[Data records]
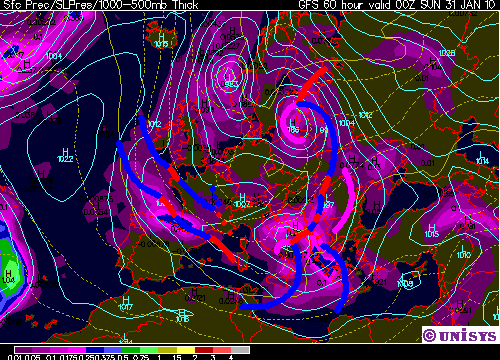Click the Unisys copyright logo
The height and width of the screenshot is (360, 500).
[x=460, y=335]
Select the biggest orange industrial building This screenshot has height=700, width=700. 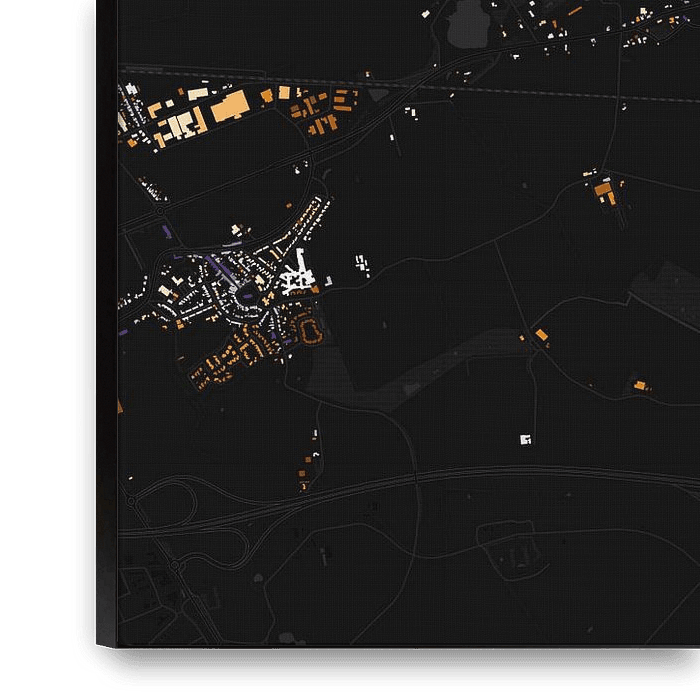229,108
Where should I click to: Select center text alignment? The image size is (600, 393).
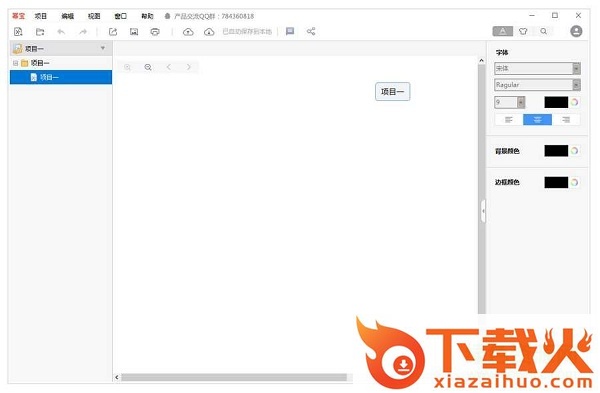pyautogui.click(x=537, y=120)
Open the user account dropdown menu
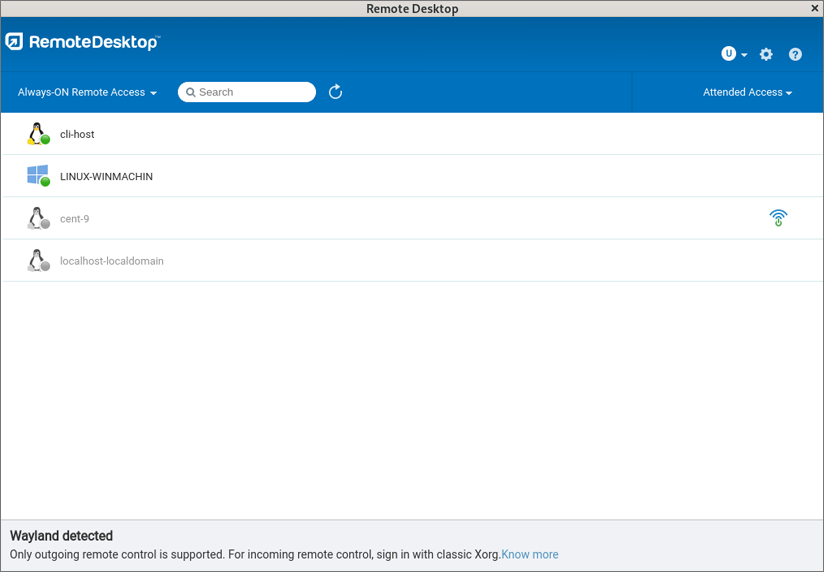The height and width of the screenshot is (572, 824). point(734,54)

Work task — Would you give again, exactly as written, the lines from the one containing "Where should I" through the end of the records, with no pictures and no other lines?

Task result —
Where should I click to: Select center text alignment? The image size is (600, 393).
pyautogui.click(x=537, y=120)
Open the user account dropdown menu
The height and width of the screenshot is (572, 824). point(734,54)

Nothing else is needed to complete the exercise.